DC’s coronavirus cases unsurprisingly cluster toward the east in the city (Fig 2) – the city’s population generally shifts from majority-white (69% and 81% respectively for Wards 2 and 3) to majority-black (over 92% for Ward 7 and 8) as you go west to east. The neighborhoods along the Anacostia have for years been neglected, under-resourced, and disconnected. And now they are bearing the brunt of the city’s pandemic.

Figure 2. April 8 total COVID-19 cases across Washington, DC’s 8 Wards. [2]

Opportunity for change – or re-entrenchment of inequality?

One might be inclined to hope that the corona crisis will finally make plain the critical importance of ensuring global health and prosperity. In a globally connected world, we cannot isolate ourselves from the risks and threats that our neighbors across the globe or across the city face, even if we think our relative wealth and privilege should protect us. To paraphrase Audre Lorde, “I am not healthy while any person is unhealthy.” To ensure our own health and prosperity, we must care about and work to ensure the prosperity of those whom the powerful willfully forget.

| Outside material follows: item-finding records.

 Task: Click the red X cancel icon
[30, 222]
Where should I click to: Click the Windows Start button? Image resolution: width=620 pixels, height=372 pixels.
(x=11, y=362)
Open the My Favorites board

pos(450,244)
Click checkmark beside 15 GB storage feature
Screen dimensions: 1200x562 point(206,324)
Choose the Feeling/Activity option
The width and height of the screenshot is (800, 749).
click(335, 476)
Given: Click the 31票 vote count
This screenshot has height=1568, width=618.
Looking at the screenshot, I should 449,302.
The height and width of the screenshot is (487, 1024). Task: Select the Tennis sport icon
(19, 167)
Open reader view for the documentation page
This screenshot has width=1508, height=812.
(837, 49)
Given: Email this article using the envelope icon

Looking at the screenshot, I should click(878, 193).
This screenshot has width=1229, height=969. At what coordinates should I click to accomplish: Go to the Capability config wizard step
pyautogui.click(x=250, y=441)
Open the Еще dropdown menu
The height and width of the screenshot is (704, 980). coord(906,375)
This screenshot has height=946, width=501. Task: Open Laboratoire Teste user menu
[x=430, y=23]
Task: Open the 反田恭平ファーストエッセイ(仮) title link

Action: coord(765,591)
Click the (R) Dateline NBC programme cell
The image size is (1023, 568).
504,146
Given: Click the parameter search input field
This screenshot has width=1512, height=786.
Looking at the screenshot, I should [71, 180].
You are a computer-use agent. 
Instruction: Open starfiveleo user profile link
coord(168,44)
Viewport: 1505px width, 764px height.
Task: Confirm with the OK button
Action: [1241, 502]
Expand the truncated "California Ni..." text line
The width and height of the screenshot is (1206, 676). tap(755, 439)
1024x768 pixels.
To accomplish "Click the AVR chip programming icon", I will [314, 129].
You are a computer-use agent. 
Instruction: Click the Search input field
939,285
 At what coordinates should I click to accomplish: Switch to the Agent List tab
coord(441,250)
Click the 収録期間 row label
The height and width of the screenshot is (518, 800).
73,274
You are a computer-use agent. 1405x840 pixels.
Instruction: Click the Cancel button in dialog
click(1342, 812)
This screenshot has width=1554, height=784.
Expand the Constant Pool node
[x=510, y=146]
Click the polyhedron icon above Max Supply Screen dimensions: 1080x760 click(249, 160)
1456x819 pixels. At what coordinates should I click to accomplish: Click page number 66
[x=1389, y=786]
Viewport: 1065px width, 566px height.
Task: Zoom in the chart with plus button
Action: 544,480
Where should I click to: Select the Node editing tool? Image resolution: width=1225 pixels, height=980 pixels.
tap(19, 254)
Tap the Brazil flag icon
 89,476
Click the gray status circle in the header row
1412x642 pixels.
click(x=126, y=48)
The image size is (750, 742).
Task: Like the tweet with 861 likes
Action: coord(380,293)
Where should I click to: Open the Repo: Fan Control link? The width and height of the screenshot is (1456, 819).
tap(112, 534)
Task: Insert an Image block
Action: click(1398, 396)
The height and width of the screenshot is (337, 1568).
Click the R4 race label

But right now, I fear that instead, the result of this crisis will be the further entrenchment of disparities in wealth and power, as white-collar workers continue to pull in salaries while America’s hourly workers wait for limited government relief, and the foundations of our democracy are further undermined.

For me, this crisis has manifested in the form of mild inconveniences. I no longer have access to my apartment building’s gym and its pair of spin bikes, leaving me with few options for a low-impact cardio workout. Going grocery shopping means preparing like I’m headed to the battlefield: outdoor clothes donned, cloth mask affixed, designated shopping bags strapped to my back, dish cloth doused in disinfectant folded neatly in my back pocket to wipe down the shopping cart handle. Working from home means getting used to working on Excel spreadsheets without my large monitor that’s stuck at the office.

For millions of others in this country, this crisis is manifesting in job loss, homelessness, exploitation, sickness, and death. And the people like me, the ones who really need to see how deep and systemic the injustice is – well, we’re too busy scheduling our Zoom calls to notice.

Footnotes:

[1] Figure 1. Cell phone-based location data analyzed by the New York Times indicates that wealthy US residents cut their movements in half 3 days before poor residents.

[2] Figure 2. April 8 total COVID-19 cases across Washington, DC’s 8 Wards.